So this is a challenge within finance and I'd say within a lot of professional settings, probably within a lot of human settings, the idea that the first thing I want to do is disconnect myself from the system and pretend that it's something over there, because once it's over there, I can then take it apart and dissect it and put it back together in a very sort of linear and conventionally logical way. It's a lot more interesting, but also a lot harder to put yourself in the middle of that system and try to understand some of the iterative loops.
So to give you a kind of tour of some of the things that are really easily observable, if you're in the middle of investment practice, I'll give you a sense maybe with the concept of feedback loops at the heart of it. So what are the signals that are coming at you every day and how have those changed over time? One really easy and visible signal for all folks, whether, in this profession or not, is the simple signal of price. Pick a security, any security, Bitcoin hit something from the headlines. If you want to price, it's a pretty intuitive, easily understood signal.
When I started in the profession, which was not that long ago to get a real-time price on a security, you either had to be very privileged and working in a professional setting that paid a lot of money to get that real-time price, or you had to be patient and wait until it was printed in the paper the next morning so a whole overnight cycle, and then you could check where the security had closed the day before. We often presume that having real-time pricing is automatically this wondrous thing, but you know, what function does that serve is my question.
And there's a narrow set of applications for which that real-time pricing is helpful or efficient, but that doesn't mean it's more effective. And so the default now, when I log in, in the morning, even on my personal devices, let alone my work devices, is a real-time price on everything. And not only that, it just keeps coming unless I proactively turn it off. That is the signal that is literally flashing before my eyes all day, every day.
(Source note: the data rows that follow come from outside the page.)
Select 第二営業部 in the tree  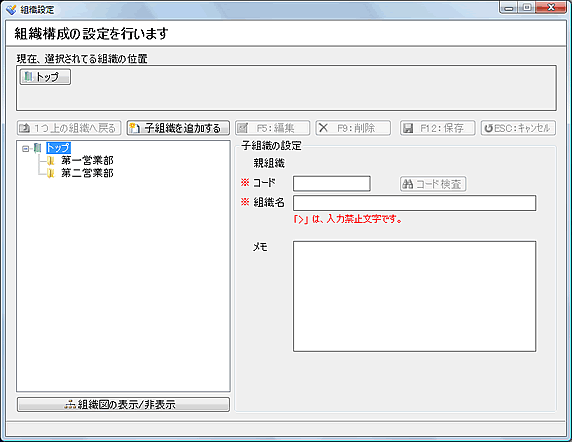pyautogui.click(x=87, y=173)
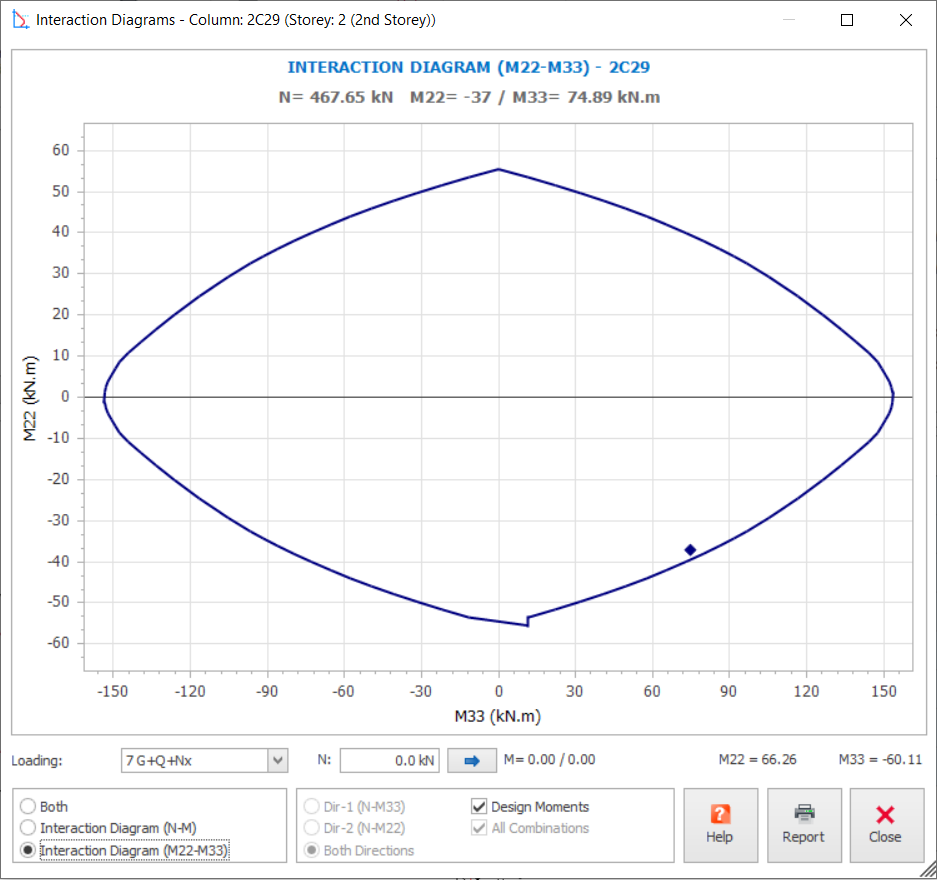Toggle the Design Moments checkbox
This screenshot has height=880, width=937.
[479, 806]
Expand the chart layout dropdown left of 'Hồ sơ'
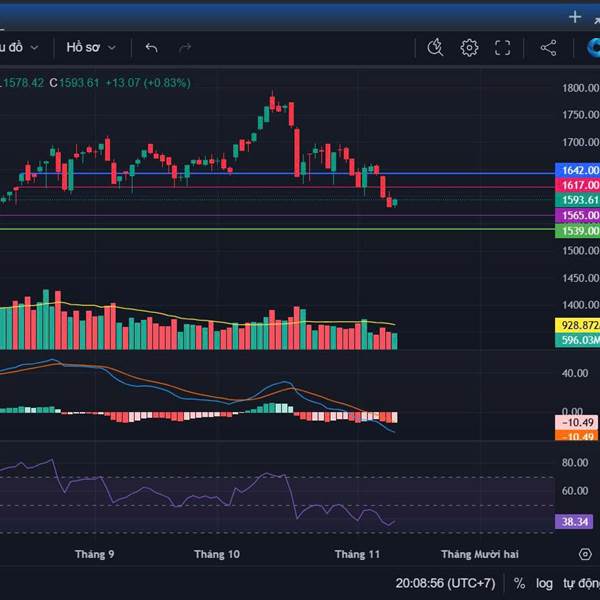Image resolution: width=600 pixels, height=600 pixels. tap(20, 47)
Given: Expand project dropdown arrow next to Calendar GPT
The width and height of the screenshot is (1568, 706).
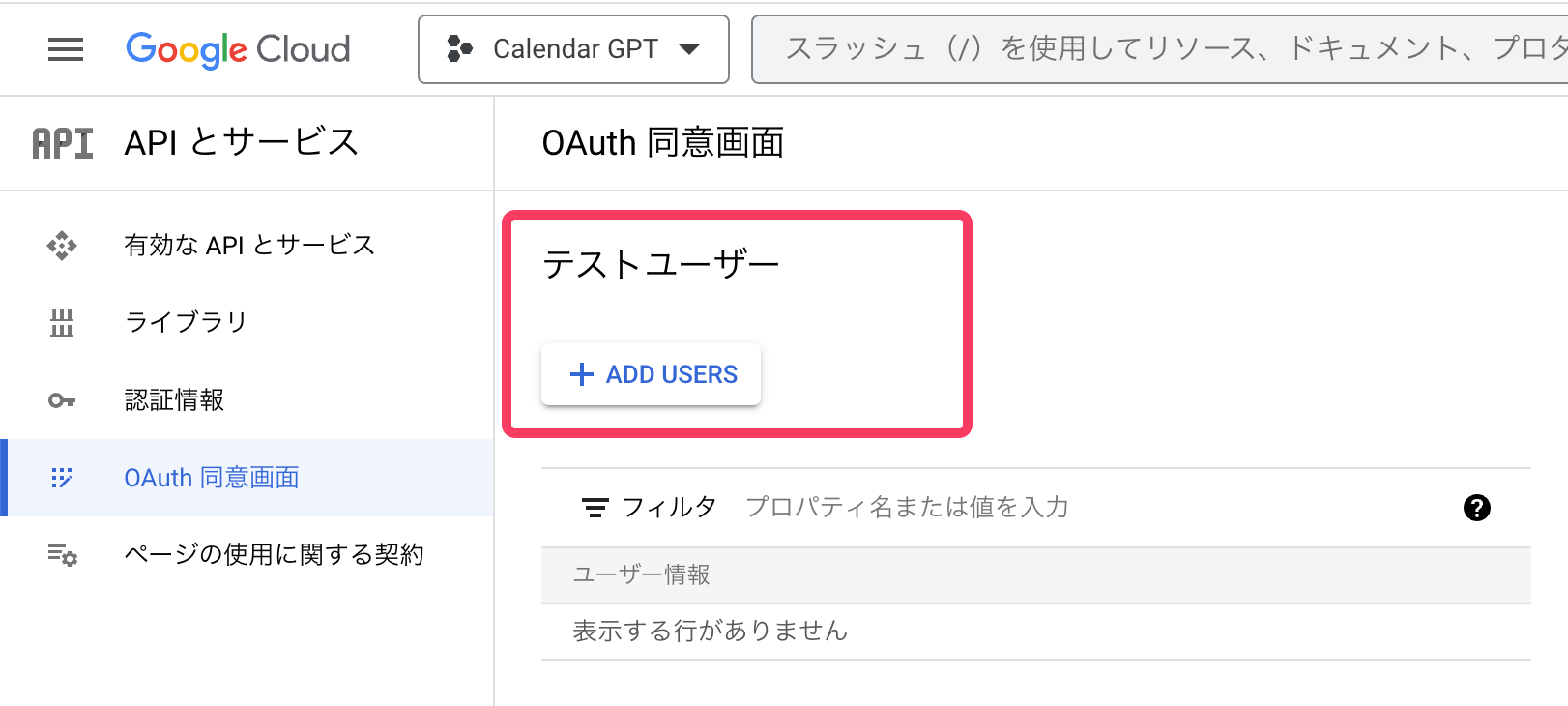Looking at the screenshot, I should (x=689, y=49).
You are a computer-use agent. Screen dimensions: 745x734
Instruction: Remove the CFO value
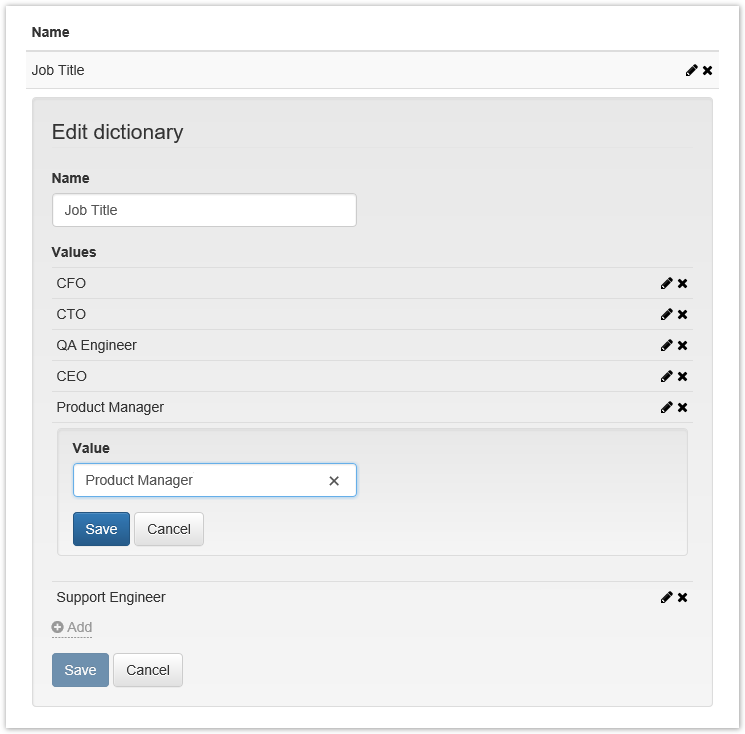point(683,283)
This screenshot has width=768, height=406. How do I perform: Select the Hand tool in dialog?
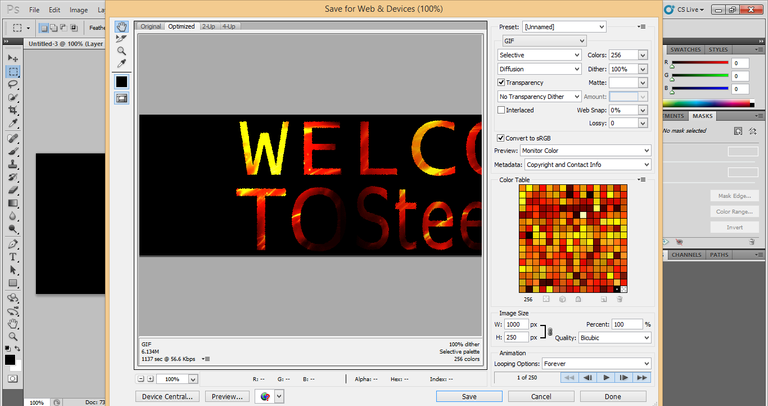tap(121, 26)
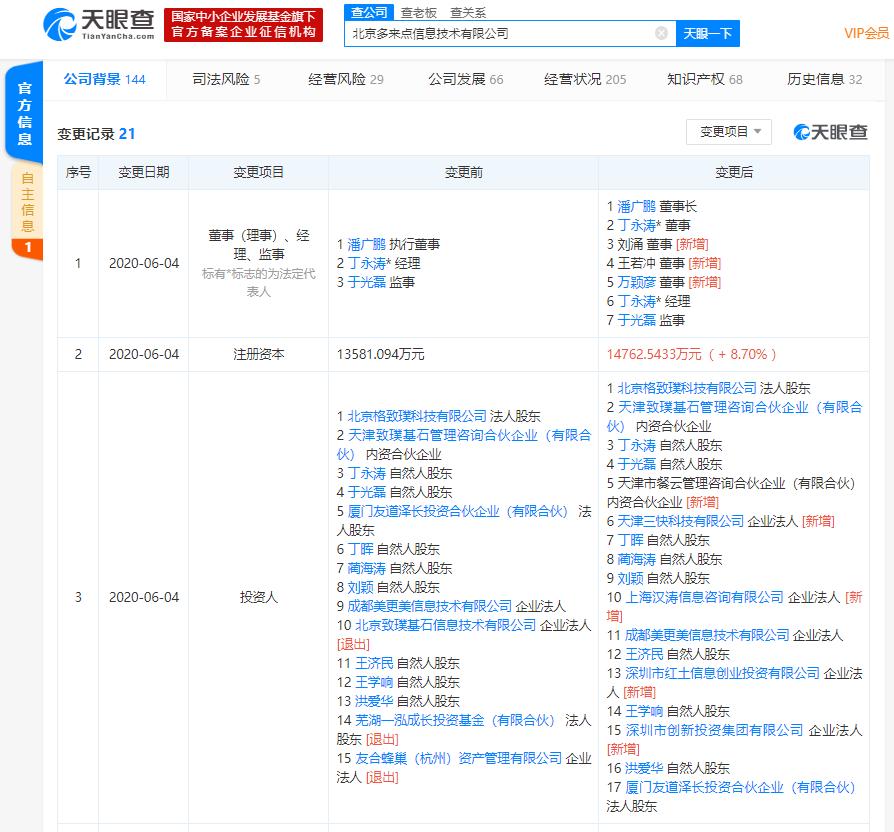This screenshot has height=832, width=894.
Task: Go to 知识产权 tab
Action: (704, 79)
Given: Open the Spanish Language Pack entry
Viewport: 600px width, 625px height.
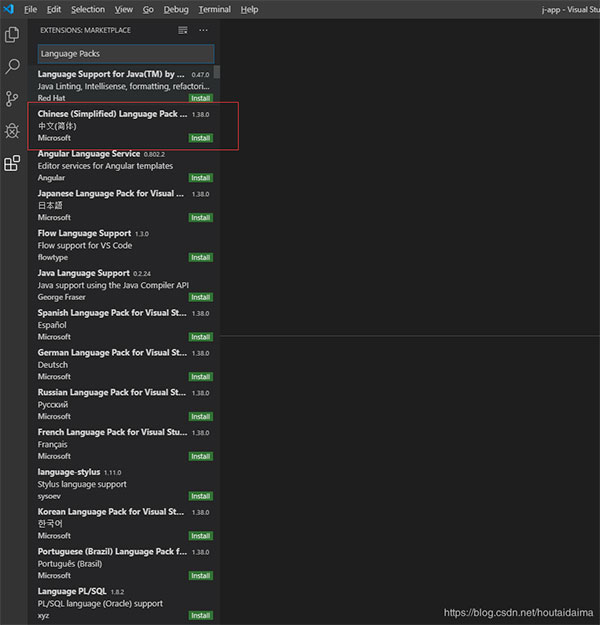Looking at the screenshot, I should (x=110, y=325).
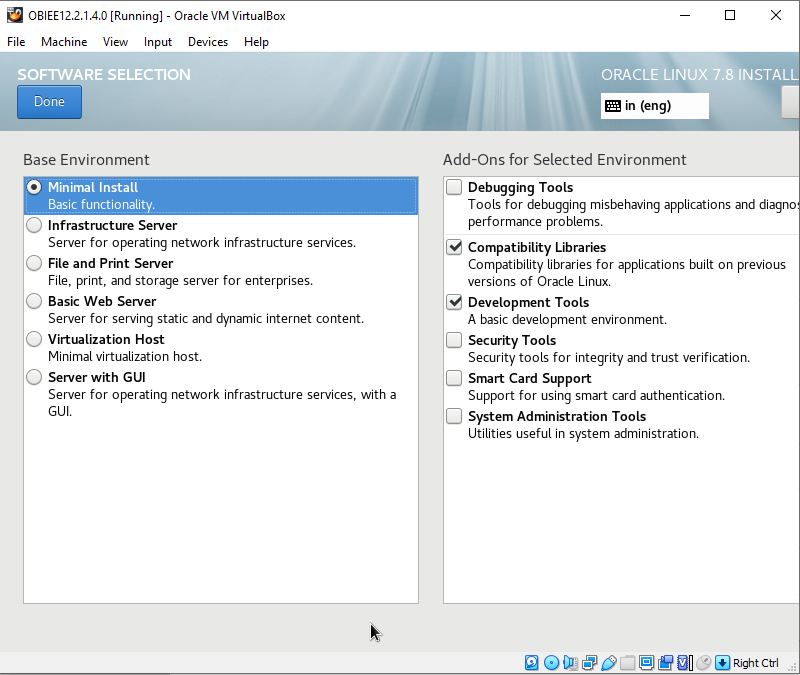Uncheck the Development Tools checkbox
The width and height of the screenshot is (800, 675).
tap(454, 302)
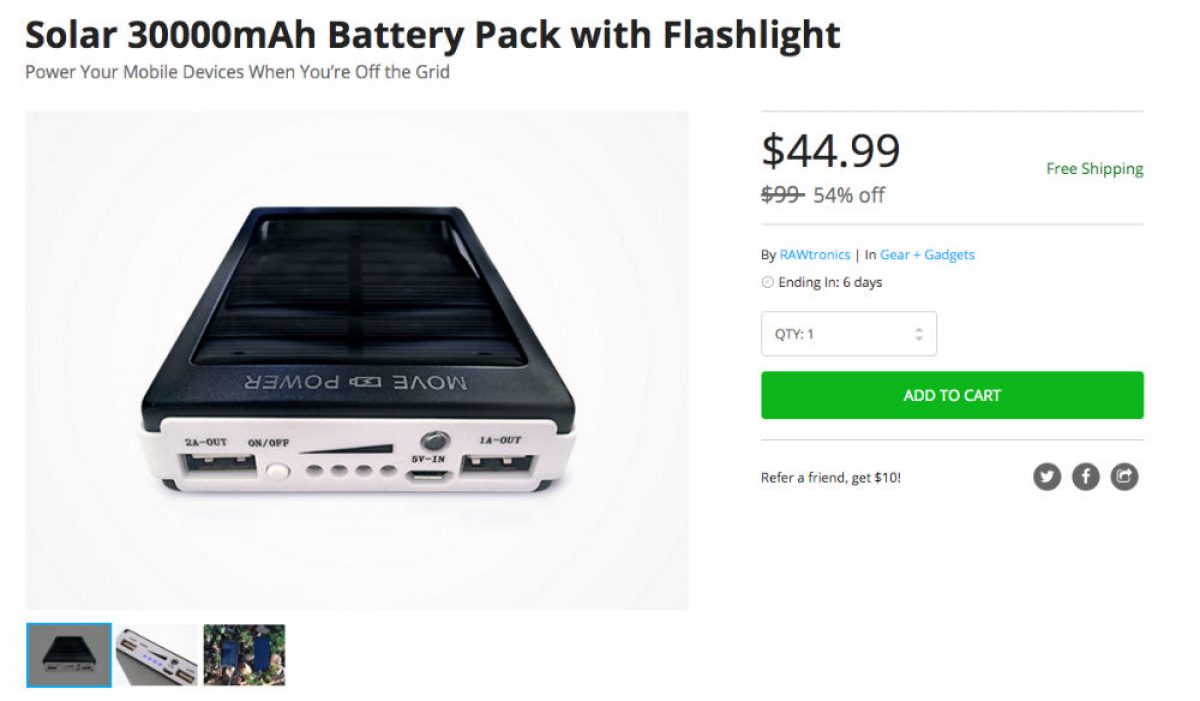
Task: Open the Gear + Gadgets category link
Action: (927, 255)
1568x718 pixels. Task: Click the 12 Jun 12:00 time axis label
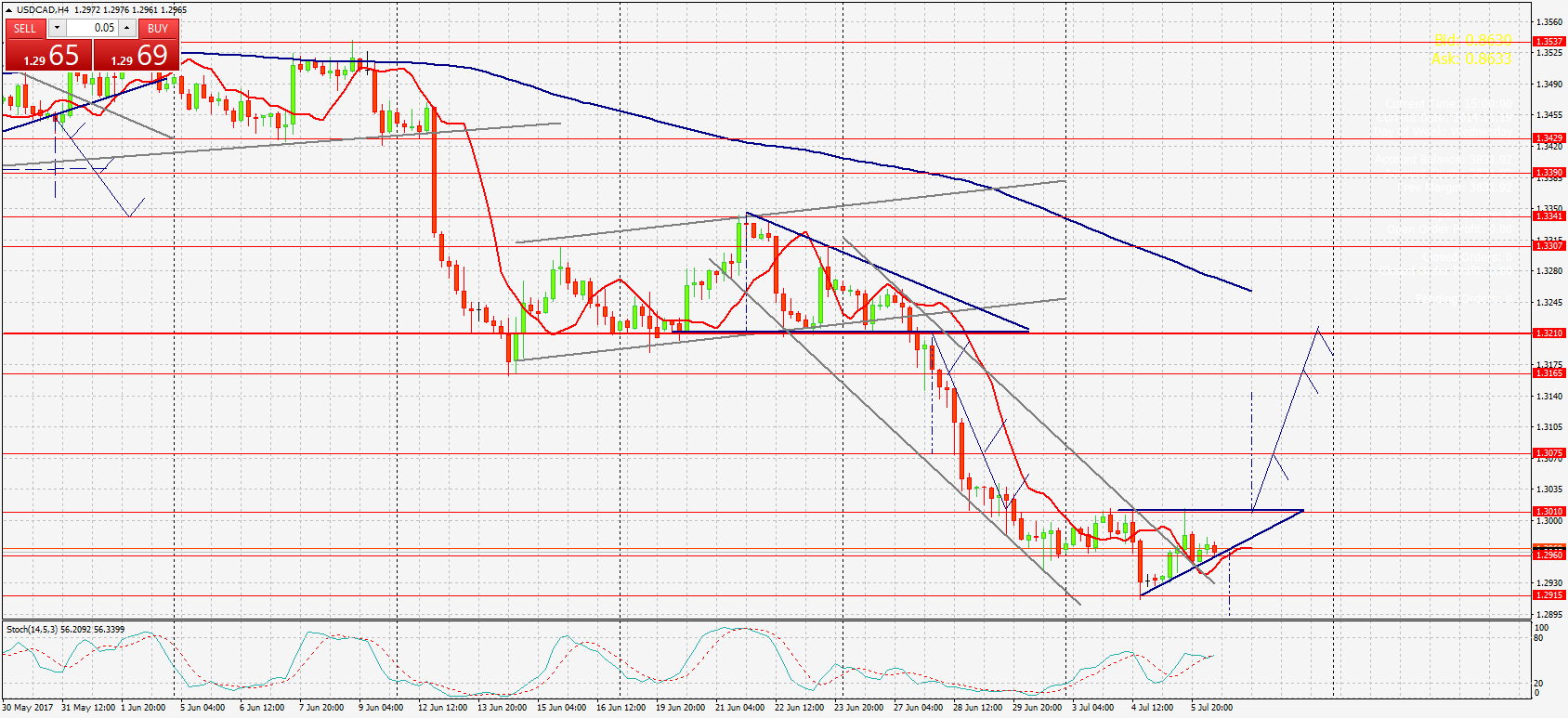click(442, 708)
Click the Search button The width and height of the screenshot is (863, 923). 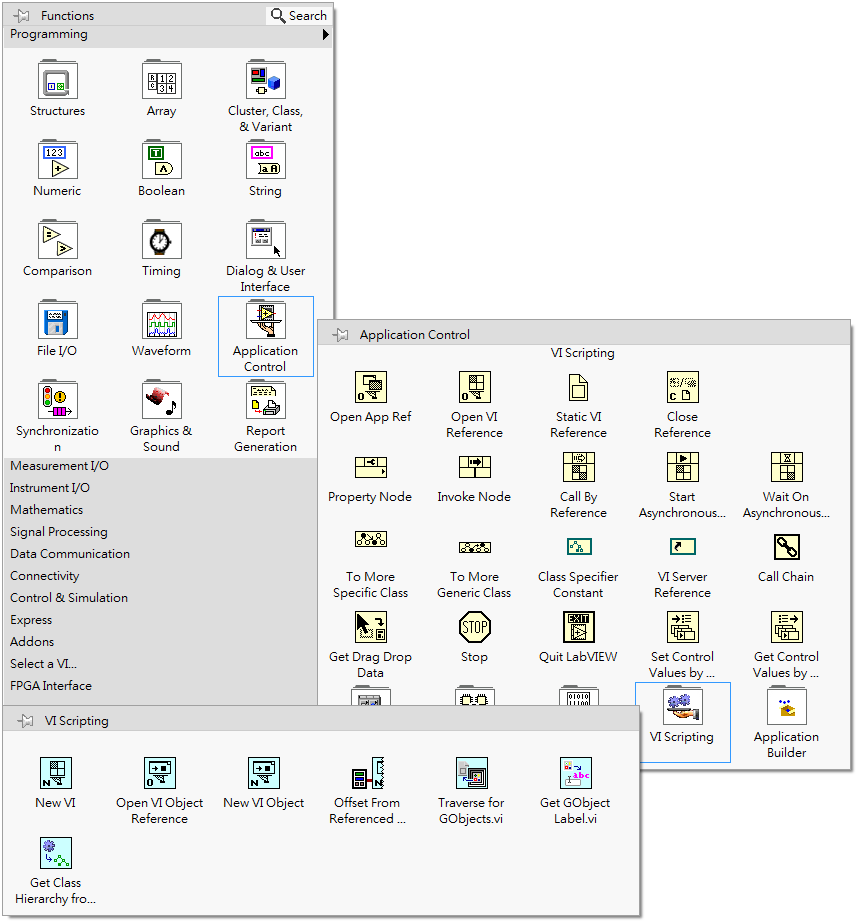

If you're a professional money manager, your relative performance is calculated based on those real-time prices.
Now you can hit refresh all day long and just follow the basis points as they come and go. It is mesmerizing, I got to tell you, but it is almost certainly a poor use of time. And so that's just one example of this feedback loop that sort of emerged. And yet who decided that, who opted into it. If you think about the characteristics of it and feedback loop, it's supposed to be relevant information with an effective receptor to take in that information and an appropriate response.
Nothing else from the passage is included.